## Given entries
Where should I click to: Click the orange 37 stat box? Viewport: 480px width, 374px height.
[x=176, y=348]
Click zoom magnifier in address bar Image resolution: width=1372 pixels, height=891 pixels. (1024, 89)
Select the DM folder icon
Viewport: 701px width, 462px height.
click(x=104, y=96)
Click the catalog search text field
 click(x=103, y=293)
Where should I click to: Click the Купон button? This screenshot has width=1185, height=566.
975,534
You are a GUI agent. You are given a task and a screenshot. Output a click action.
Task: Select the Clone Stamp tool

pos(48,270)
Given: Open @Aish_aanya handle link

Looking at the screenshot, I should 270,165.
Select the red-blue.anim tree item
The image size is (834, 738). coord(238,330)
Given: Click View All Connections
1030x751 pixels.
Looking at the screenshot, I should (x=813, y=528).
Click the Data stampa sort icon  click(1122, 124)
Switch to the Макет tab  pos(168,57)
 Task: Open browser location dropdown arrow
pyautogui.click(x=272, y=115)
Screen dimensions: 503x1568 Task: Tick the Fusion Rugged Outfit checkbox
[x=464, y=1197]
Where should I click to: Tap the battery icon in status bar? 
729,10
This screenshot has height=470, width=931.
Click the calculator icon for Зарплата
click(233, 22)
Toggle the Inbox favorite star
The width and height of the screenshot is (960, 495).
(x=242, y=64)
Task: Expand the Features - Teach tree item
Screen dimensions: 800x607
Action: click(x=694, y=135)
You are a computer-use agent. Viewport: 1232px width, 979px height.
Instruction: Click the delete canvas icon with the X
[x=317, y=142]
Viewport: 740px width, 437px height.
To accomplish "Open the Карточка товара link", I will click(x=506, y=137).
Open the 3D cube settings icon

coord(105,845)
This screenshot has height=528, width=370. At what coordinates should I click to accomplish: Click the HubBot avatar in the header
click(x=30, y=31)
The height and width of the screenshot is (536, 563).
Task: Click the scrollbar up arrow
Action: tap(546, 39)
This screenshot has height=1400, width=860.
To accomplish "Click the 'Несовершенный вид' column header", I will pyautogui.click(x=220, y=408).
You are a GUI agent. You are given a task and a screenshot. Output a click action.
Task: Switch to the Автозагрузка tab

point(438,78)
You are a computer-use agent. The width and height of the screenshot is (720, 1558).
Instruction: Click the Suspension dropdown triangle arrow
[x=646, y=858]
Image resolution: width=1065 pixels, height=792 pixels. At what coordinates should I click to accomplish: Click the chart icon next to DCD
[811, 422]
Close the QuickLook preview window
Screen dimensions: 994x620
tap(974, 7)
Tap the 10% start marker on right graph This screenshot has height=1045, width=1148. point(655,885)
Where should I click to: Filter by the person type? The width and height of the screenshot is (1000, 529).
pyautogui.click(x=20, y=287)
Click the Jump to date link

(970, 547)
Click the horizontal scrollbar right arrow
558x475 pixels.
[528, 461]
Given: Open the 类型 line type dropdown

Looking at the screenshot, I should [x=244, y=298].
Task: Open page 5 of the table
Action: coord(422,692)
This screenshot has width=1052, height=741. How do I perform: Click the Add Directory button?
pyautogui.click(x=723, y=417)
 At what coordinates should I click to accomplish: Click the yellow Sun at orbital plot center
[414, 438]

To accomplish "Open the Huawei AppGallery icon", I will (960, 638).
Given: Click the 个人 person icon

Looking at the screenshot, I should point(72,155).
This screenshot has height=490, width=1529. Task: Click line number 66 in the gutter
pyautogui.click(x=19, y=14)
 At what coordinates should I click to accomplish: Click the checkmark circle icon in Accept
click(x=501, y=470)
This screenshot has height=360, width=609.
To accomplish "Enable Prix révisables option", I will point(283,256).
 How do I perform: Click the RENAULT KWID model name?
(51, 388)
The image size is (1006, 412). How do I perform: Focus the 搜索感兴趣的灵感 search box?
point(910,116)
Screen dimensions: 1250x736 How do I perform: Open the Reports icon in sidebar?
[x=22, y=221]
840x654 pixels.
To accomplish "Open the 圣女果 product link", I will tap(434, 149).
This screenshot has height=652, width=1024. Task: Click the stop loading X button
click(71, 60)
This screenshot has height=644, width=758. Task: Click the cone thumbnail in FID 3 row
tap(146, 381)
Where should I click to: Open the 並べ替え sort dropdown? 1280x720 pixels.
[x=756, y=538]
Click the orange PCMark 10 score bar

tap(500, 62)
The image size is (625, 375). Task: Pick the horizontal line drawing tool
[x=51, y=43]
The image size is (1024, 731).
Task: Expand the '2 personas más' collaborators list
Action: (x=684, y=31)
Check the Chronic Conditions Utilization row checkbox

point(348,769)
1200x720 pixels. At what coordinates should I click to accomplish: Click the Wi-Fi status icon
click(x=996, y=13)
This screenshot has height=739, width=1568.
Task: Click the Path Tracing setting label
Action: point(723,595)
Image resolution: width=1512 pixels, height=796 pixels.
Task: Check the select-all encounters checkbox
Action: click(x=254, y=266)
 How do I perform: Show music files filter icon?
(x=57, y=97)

## What you should do
Extract the rows from the line containing "will (960, 638)." through the line containing "point(348,769)", reproducing each line without alteration.

## Result below
To accomplish "Open the Huawei AppGallery icon", I will (960, 638).
Given: Click the 个人 person icon

Looking at the screenshot, I should point(72,155).
This screenshot has height=490, width=1529. Task: Click line number 66 in the gutter
pyautogui.click(x=19, y=14)
 At what coordinates should I click to accomplish: Click the checkmark circle icon in Accept
click(x=501, y=470)
This screenshot has height=360, width=609.
To accomplish "Enable Prix révisables option", I will point(283,256).
 How do I perform: Click the RENAULT KWID model name?
(51, 388)
The image size is (1006, 412). How do I perform: Focus the 搜索感兴趣的灵感 search box?
point(910,116)
Screen dimensions: 1250x736 How do I perform: Open the Reports icon in sidebar?
[x=22, y=221]
840x654 pixels.
To accomplish "Open the 圣女果 product link", I will tap(434, 149).
This screenshot has height=652, width=1024. Task: Click the stop loading X button
click(71, 60)
This screenshot has height=644, width=758. Task: Click the cone thumbnail in FID 3 row
tap(146, 381)
Where should I click to: Open the 並べ替え sort dropdown? 1280x720 pixels.
[x=756, y=538]
Click the orange PCMark 10 score bar

tap(500, 62)
The image size is (625, 375). Task: Pick the horizontal line drawing tool
[x=51, y=43]
The image size is (1024, 731).
Task: Expand the '2 personas más' collaborators list
Action: (x=684, y=31)
Check the Chronic Conditions Utilization row checkbox

point(348,769)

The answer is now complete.